Dilma quer pasta forte ou secretaria só para cuidar de aeroportos e portos

Diante de gargalos do setor e ameaças para concluir investimentos previstos para Copa de 2014 e Olimpíadas de 2016, presidente eleita planeja criação de estrutura específica em que Infraero teria capital aberto e não seria mais subordinada à Defesa

Marta Salomon, Lu Aiko Otta e Fabio Graner, de O Estado de S.Paulo,

25 de novembro de 2010 | 13h51

BRASÍLIA - Preocupada com o risco de colapso dos aeroportos na Copa de 2014 e o potencial de escândalo de obras bilionárias conduzidas pela Infraero, a presidente eleita, Dilma Rousseff, estuda a criação de uma pasta específica para cuidar do setor, cuja administração está subordinada atualmente ao Ministério da Defesa. 

Um dos desenhos em análise pela equipe de transição coloca toda a área de aviação civil numa secretaria ligada diretamente à Presidência da República.

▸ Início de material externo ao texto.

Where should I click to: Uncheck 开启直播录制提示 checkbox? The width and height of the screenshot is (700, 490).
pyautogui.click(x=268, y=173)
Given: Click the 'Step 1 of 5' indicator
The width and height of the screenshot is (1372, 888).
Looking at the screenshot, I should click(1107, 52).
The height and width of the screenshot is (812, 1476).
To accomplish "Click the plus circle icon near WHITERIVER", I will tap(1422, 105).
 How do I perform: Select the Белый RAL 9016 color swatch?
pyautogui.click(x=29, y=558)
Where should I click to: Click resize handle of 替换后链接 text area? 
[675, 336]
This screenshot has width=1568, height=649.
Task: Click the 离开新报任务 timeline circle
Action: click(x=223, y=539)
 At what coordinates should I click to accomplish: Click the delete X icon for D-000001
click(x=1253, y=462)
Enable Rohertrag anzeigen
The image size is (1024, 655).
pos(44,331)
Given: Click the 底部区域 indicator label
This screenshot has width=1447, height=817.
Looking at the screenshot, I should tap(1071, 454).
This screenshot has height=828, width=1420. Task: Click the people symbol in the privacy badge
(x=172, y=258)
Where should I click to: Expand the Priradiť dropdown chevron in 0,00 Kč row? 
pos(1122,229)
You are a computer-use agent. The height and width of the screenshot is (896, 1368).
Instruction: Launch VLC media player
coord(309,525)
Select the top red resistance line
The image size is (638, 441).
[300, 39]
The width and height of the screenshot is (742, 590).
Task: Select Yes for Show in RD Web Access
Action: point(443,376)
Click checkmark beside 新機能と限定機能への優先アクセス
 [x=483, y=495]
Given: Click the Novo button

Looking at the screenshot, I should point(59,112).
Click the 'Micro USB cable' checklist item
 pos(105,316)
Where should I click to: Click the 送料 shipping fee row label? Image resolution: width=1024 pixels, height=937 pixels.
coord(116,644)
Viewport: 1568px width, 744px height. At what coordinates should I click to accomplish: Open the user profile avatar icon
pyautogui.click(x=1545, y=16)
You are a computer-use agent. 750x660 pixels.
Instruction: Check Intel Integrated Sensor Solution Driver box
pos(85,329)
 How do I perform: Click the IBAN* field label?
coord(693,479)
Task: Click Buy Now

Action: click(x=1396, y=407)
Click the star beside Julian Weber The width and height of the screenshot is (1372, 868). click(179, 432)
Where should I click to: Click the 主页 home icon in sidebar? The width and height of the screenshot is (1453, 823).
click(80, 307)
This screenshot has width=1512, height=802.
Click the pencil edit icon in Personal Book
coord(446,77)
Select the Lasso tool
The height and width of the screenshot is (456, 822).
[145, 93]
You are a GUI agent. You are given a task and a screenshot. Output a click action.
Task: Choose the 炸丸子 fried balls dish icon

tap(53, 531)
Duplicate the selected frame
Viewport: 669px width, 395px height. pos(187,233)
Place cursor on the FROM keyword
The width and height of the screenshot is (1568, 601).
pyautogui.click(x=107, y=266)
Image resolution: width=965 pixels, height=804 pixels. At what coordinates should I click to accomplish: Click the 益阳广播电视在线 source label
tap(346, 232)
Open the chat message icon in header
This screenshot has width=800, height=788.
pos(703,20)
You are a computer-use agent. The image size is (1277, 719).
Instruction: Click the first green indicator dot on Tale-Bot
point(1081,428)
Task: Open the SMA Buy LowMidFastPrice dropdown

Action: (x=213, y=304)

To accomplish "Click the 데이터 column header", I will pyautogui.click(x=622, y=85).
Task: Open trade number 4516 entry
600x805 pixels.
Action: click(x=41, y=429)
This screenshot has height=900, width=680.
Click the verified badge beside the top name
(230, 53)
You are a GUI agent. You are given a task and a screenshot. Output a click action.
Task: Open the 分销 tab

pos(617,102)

Alternativamente, portos e aeroportos poderiam estar sob os cuidados de um novo ministério

 

Atualmente existe uma Secretaria Especial de Portos, ocupada pelo PT. A administração de aeroportos é responsabilidade a Empresa Brasileira de Infraestrutura Portuária (Infraero), ligada ao Ministério da Defesa.

 

Uma das ideias é que o comando da nova estrutura responsável pelos aeroportos fique fora do rateio de cargos com partidos aliados do futuro governo.

 

Blindagem

 

Os preparativos para a Copa preveem investimentos de R$ 5,6 bilhões em aeroportos e outros R$ 740 milhões em portos até 2014. Para conduzir esses empreendimentos, a presidente eleita quer um técnico de sua confiança, blindado de interferências políticas. Os preparativos para a Copa registram atrasos e serão uma prova de fogo para a reputação de boa gerente cultivada por Dilma.

 

As duas hipóteses em análise têm um ponto em comum: a Infraero deixa de estar subordinada à Defesa.

 

O atual titular da pasta, Nelson Jobim, defende há tempos que os assuntos relativos à aviação civil saiam de sua pasta. A avaliação é que a aviação civil é um assunto amplo demais para ficar sob os cuidados de um ministério que já cuida do reaparelhamento das Forças Armadas.

 

É certo que Dilma autorizará a abertura de capital da Infraero, ideia defendida durante a campanha como uma forma de atrair recursos da iniciativa privada.

 

O modelo de abertura do capital foi preparado por consultoria contratada pelo Banco Nacional de Desenvolvimento Econômico e Social (BNDES) em 2009.

 

Pedra no sapato

 

Investir nos aeroportos tem sido uma pedra no sapato de Dilma desde quando ela era a gerente do Programa de Aceleração do Crescimento (PAC). Problemas jurídicos nas obras dos aeroportos de Guarulhos (SP) e Vitória (ES) e Macapá (AP) dificultaram a execução dos planos do PAC, que previam injetar R$ 3 bilhões nos aeroportos de 2007 até o final deste ano. Também foram alvo de críticas do Tribunal de Contas da União.

 

Para a Copa, o maior investimento previsto está no aeroporto de Guarulhos: R$ 1,2 bilhão. O segundo maior investimento é o de Campinas, no valor de R$ 742 milhões. Dos 13 aeroportos do pacote da Copa, só dois registram o início das obras.